== WORK ITEM ==
Restate every line of the material that follows, word for word.

== STUDY MATERIAL ==
'''
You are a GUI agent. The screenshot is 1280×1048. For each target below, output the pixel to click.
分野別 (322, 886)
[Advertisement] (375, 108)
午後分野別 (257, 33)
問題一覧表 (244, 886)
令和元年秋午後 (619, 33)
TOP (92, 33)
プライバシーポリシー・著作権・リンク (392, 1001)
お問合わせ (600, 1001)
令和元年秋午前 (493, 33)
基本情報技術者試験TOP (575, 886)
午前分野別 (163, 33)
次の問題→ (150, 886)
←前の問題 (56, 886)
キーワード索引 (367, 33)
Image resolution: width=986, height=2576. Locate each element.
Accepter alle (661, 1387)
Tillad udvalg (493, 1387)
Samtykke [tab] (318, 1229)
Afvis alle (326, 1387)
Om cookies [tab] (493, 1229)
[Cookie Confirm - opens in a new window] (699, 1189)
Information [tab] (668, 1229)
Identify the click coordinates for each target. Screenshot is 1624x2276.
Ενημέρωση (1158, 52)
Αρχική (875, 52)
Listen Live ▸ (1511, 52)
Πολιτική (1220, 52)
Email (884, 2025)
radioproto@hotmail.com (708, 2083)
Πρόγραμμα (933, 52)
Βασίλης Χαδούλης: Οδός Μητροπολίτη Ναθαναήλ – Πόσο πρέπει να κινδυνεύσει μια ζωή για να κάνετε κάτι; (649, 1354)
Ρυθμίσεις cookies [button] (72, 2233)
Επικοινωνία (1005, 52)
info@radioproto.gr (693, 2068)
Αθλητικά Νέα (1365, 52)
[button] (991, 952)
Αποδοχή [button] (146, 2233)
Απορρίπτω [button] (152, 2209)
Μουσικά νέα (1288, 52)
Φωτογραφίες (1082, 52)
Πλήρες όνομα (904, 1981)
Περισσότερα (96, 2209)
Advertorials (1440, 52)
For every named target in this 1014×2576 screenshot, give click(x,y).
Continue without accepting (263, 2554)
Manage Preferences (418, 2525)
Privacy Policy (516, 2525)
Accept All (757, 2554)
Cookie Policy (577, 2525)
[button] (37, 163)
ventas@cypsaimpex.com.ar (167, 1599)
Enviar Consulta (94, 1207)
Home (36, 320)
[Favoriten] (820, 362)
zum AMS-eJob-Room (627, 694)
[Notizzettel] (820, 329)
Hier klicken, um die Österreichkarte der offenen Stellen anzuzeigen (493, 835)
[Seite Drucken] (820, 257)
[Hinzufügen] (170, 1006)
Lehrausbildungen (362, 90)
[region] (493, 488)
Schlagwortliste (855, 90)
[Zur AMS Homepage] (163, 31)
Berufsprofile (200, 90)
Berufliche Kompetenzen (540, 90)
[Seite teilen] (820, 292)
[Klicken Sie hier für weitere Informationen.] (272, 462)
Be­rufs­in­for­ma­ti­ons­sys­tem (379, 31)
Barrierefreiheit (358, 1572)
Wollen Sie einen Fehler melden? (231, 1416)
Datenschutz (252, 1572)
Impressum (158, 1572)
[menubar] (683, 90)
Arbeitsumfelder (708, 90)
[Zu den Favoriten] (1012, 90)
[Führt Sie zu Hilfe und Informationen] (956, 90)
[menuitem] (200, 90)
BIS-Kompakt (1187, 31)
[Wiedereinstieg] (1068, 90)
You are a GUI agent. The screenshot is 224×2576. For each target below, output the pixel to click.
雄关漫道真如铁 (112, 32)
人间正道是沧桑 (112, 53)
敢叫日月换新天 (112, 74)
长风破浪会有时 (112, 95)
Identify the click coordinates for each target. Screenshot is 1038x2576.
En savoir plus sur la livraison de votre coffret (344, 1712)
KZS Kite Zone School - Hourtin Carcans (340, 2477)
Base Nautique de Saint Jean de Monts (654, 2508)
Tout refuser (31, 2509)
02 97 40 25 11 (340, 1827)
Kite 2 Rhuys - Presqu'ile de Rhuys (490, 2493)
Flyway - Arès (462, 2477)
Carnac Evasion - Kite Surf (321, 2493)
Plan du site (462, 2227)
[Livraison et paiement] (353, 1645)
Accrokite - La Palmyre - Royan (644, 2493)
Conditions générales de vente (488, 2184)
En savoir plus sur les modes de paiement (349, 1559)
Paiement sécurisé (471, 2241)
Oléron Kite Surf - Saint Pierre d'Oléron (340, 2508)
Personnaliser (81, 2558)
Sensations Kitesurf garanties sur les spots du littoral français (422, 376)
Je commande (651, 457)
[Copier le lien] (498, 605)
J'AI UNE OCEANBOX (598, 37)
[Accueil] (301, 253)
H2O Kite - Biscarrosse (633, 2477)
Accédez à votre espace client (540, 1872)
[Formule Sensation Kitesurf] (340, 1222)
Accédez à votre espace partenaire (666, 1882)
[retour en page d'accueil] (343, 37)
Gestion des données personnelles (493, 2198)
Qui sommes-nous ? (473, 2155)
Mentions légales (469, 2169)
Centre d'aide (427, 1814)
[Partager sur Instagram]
'''
== SOLUTION FOR THIS EXERCISE ==
You are a GUI agent. The screenshot is 1280×1048. For each target below, output the pixel to click.
分野別 (322, 886)
[Advertisement] (375, 108)
午後分野別 (257, 33)
問題一覧表 (244, 886)
令和元年秋午後 (619, 33)
TOP (92, 33)
プライバシーポリシー・著作権・リンク (392, 1001)
お問合わせ (600, 1001)
令和元年秋午前 (493, 33)
基本情報技術者試験TOP (575, 886)
午前分野別 (163, 33)
次の問題→ (150, 886)
←前の問題 (56, 886)
キーワード索引 (367, 33)
Image resolution: width=986, height=2576. Locate each element.
Accepter alle (661, 1387)
Tillad udvalg (493, 1387)
Samtykke [tab] (318, 1229)
Afvis alle (326, 1387)
Om cookies [tab] (493, 1229)
[Cookie Confirm - opens in a new window] (699, 1189)
Information [tab] (668, 1229)
Identify the click coordinates for each target. Screenshot is 1624x2276.
Ενημέρωση (1158, 52)
Αρχική (875, 52)
Listen Live ▸ (1511, 52)
Πολιτική (1220, 52)
Email (884, 2025)
radioproto@hotmail.com (708, 2083)
Πρόγραμμα (933, 52)
Βασίλης Χαδούλης: Οδός Μητροπολίτη Ναθαναήλ – Πόσο πρέπει να κινδυνεύσει μια ζωή για να κάνετε κάτι; (649, 1354)
Ρυθμίσεις cookies [button] (72, 2233)
Επικοινωνία (1005, 52)
info@radioproto.gr (693, 2068)
Αθλητικά Νέα (1365, 52)
[button] (991, 952)
Αποδοχή [button] (146, 2233)
Απορρίπτω [button] (152, 2209)
Μουσικά νέα (1288, 52)
Φωτογραφίες (1082, 52)
Πλήρες όνομα (904, 1981)
Περισσότερα (96, 2209)
Advertorials (1440, 52)
For every named target in this 1014×2576 screenshot, give click(x,y).
Continue without accepting (263, 2554)
Manage Preferences (418, 2525)
Privacy Policy (516, 2525)
Accept All (757, 2554)
Cookie Policy (577, 2525)
[button] (37, 163)
ventas@cypsaimpex.com.ar (167, 1599)
Enviar Consulta (94, 1207)
Home (36, 320)
[Favoriten] (820, 362)
zum AMS-eJob-Room (627, 694)
[Notizzettel] (820, 329)
Hier klicken, um die Österreichkarte der offenen Stellen anzuzeigen (493, 835)
[Seite Drucken] (820, 257)
[Hinzufügen] (170, 1006)
Lehrausbildungen (362, 90)
[region] (493, 488)
Schlagwortliste (855, 90)
[Zur AMS Homepage] (163, 31)
Berufsprofile (200, 90)
Berufliche Kompetenzen (540, 90)
[Seite teilen] (820, 292)
[Klicken Sie hier für weitere Informationen.] (272, 462)
Be­rufs­in­for­ma­ti­ons­sys­tem (379, 31)
Barrierefreiheit (358, 1572)
Wollen Sie einen Fehler melden? (231, 1416)
Datenschutz (252, 1572)
Impressum (158, 1572)
[menubar] (683, 90)
Arbeitsumfelder (708, 90)
[Zu den Favoriten] (1012, 90)
[Führt Sie zu Hilfe und Informationen] (956, 90)
[menuitem] (200, 90)
BIS-Kompakt (1187, 31)
[Wiedereinstieg] (1068, 90)
You are a GUI agent. The screenshot is 224×2576. For each target below, output the pixel to click.
雄关漫道真如铁 (112, 32)
人间正道是沧桑 (112, 53)
敢叫日月换新天 (112, 74)
长风破浪会有时 (112, 95)
Identify the click coordinates for each target. Screenshot is 1038x2576.
En savoir plus sur la livraison de votre coffret (344, 1712)
KZS Kite Zone School - Hourtin Carcans (340, 2477)
Base Nautique de Saint Jean de Monts (654, 2508)
Tout refuser (31, 2509)
02 97 40 25 11 (340, 1827)
Kite 2 Rhuys - Presqu'ile de Rhuys (490, 2493)
Flyway - Arès (462, 2477)
Carnac Evasion - Kite Surf (321, 2493)
Plan du site (462, 2227)
[Livraison et paiement] (353, 1645)
Accrokite - La Palmyre - Royan (644, 2493)
Conditions générales de vente (488, 2184)
En savoir plus sur les modes de paiement (349, 1559)
Paiement sécurisé (471, 2241)
Oléron Kite Surf - Saint Pierre d'Oléron (340, 2508)
Personnaliser (81, 2558)
Sensations Kitesurf garanties sur les spots du littoral français (422, 376)
Je commande (651, 457)
[Copier le lien] (498, 605)
J'AI UNE OCEANBOX (598, 37)
[Accueil] (301, 253)
H2O Kite - Biscarrosse (633, 2477)
Accédez à votre espace client (540, 1872)
[Formule Sensation Kitesurf] (340, 1222)
Accédez à votre espace partenaire (666, 1882)
[retour en page d'accueil] (343, 37)
Gestion des données personnelles (493, 2198)
Qui sommes-nous ? (473, 2155)
Mentions légales (469, 2169)
Centre d'aide (427, 1814)
[Partager sur Instagram]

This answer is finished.